Mamá y papá despidieron seis hijos. Seis
veces se quedaron en el portal de casa agitando la mano viendo como uno de sus
hijos se iba de la colonia para hacer su vida. Seis veces lloraron en silencio
el amargo sentimiento de perder a un ser querido que, aunque no fallecía, se
iba para no volver. Seis veces experimentaron la triste orfandad de contemplar
otra cama vacía. Seis veces sintieron desangrarse y seis veces descubrieron,
cada vez mas azorados y melancólicos, como la casa parecía volverse más inmensa
y la soledad más dolorosa e insoportable.
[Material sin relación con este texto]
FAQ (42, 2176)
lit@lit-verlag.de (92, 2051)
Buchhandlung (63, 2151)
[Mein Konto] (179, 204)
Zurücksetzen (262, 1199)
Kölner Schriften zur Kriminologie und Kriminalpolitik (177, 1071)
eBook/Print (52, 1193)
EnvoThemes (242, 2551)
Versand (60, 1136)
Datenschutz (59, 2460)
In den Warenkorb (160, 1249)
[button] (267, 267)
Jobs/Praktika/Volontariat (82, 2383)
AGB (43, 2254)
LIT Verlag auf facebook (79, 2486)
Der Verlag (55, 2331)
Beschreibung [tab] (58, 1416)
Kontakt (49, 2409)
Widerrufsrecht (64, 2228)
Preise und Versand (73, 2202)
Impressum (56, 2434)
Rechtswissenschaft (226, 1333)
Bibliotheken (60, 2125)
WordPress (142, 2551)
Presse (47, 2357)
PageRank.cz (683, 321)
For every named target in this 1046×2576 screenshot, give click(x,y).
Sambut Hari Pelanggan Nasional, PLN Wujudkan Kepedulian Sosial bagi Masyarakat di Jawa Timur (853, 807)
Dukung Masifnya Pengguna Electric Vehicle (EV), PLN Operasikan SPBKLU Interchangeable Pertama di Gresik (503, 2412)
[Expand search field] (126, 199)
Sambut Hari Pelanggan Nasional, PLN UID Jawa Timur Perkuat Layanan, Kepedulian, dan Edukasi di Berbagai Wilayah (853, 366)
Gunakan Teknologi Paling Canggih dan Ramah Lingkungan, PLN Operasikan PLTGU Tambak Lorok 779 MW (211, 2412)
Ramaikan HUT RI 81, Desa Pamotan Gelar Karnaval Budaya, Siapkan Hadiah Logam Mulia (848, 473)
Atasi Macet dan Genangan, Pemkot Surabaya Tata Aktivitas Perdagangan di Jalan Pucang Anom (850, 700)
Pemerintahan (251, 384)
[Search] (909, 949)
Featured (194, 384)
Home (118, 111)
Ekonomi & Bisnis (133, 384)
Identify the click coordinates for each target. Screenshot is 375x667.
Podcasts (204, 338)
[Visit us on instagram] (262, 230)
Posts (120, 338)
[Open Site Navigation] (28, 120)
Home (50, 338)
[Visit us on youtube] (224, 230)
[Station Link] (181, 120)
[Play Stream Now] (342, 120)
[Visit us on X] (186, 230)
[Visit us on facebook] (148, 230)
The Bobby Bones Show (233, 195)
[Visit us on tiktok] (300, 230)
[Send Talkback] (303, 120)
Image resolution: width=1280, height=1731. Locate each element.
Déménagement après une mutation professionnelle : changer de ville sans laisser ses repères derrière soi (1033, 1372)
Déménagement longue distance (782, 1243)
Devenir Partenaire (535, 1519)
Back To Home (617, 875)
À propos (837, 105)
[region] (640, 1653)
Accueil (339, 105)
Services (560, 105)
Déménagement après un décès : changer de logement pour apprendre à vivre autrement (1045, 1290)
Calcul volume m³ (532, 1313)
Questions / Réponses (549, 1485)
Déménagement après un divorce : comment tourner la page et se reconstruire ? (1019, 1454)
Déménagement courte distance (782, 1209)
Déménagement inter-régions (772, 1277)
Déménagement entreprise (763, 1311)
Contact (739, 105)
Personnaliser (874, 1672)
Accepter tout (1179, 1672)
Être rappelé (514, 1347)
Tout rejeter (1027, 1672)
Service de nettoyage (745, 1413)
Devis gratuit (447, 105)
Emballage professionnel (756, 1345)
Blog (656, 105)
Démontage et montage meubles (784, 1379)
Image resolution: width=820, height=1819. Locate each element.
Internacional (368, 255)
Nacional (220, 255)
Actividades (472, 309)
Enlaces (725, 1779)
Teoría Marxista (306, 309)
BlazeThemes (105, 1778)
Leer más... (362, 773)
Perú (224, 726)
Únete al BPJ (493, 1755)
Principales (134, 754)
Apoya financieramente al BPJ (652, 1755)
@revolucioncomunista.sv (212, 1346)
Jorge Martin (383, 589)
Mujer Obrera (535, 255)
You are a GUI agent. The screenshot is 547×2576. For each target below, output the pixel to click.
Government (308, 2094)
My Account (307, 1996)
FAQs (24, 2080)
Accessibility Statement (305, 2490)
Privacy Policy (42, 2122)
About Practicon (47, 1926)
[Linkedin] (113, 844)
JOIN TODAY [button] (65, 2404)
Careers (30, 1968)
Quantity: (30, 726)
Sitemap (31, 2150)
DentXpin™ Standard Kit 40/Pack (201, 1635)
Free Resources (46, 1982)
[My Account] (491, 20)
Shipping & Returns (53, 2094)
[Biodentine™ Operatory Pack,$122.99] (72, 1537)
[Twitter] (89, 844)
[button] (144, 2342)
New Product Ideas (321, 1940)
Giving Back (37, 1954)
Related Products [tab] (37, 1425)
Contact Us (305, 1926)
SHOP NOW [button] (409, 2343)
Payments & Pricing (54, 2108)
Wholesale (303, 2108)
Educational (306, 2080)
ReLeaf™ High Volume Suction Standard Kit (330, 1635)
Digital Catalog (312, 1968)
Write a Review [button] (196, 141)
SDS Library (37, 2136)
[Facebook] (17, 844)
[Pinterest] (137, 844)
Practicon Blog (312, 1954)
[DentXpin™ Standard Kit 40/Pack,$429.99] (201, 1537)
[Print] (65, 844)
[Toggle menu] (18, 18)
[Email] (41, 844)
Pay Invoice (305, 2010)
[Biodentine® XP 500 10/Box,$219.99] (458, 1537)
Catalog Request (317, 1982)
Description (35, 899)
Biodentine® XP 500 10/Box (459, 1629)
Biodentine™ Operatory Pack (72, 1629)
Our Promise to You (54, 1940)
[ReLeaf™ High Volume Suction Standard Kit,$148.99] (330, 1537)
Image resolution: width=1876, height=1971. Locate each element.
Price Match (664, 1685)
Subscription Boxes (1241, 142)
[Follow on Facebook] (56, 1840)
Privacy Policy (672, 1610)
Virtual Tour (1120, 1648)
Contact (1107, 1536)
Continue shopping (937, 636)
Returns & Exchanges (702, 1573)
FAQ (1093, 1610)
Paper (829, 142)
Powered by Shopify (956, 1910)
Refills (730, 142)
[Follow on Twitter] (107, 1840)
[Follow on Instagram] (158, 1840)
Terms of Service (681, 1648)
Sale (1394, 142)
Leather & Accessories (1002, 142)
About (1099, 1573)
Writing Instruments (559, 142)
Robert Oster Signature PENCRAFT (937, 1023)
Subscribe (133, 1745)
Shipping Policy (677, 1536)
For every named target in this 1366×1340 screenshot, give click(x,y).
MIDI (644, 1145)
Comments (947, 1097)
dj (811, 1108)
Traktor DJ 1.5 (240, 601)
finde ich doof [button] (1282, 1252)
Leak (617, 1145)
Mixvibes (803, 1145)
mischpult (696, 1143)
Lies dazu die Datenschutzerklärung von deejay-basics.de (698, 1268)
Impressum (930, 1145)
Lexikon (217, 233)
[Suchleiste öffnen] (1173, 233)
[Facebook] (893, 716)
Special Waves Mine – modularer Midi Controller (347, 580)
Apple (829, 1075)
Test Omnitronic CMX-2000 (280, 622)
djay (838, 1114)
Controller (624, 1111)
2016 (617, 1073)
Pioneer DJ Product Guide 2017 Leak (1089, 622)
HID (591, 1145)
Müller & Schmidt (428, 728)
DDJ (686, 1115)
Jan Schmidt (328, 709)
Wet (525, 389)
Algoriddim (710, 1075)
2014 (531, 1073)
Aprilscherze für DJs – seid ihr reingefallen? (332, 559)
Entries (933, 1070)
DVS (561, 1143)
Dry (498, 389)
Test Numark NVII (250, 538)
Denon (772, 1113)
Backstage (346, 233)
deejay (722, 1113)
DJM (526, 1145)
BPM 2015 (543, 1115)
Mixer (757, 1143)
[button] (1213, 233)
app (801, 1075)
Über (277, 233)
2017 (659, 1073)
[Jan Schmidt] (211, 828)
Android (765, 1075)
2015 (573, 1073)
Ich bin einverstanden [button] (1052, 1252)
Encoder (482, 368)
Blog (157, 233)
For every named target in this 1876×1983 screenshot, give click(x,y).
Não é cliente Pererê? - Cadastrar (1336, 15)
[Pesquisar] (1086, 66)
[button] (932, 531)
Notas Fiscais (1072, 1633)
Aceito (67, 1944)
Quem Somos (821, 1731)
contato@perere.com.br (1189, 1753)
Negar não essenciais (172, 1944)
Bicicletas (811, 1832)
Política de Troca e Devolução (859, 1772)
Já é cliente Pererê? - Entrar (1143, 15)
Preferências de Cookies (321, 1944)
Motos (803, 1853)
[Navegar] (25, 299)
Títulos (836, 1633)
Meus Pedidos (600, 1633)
Mamá y papá no supieron o no quisieron
aprender a vivir sin la presencia y la compañía de sus hijos. Los extrañaban
demasiado. Por lo que decidieron llenar la casa de recuerdos y la convirtieron
en un santuario dedicado a venerar el ayer. Desempolvaron antiguos objetos que
habían sido descartados por el uso y el paso de los años y los atesoraron como
reliquias. Buscaron en el desván y en vetustos baúles, hasta dar con los
juguetes del nene: sus soldaditos de plomo, la vieja pelota de fútbol, los
autitos de lata, las ya amarillentas revistas Patoruzú; los chiches de la nena:
sus muñecas, sus trapitos que simulaban ropa de bebé. El traje que usaron el
día que tomaron la Primera Comunión; los útiles escolares, manchados de tinta y
gastados por el tiempo; las primeras cartas de amor cuando adolescentes soñaban
con el mañana compartido con un querer que pronto olvidaron. Y tantas cosas más
que los regocijaba en el recuerdo y los hundía cada vez más en el olvido del
presente,
Mamá y papá
envejecieron sin darse cuenta ni importarles el transcurso de los años y de la
vida. Su ciclo vital había concluido con la marcha de los hijos. Les dieron
vida, los criaron, los educaron, les entregaron lo mejor de sí mismos, y les
dieron alas. Y los hijos volaron. Se fueron como todos los hijos, sin volver la
mirada, dejando a los pobres padres soñando un regreso que nunca se produjo.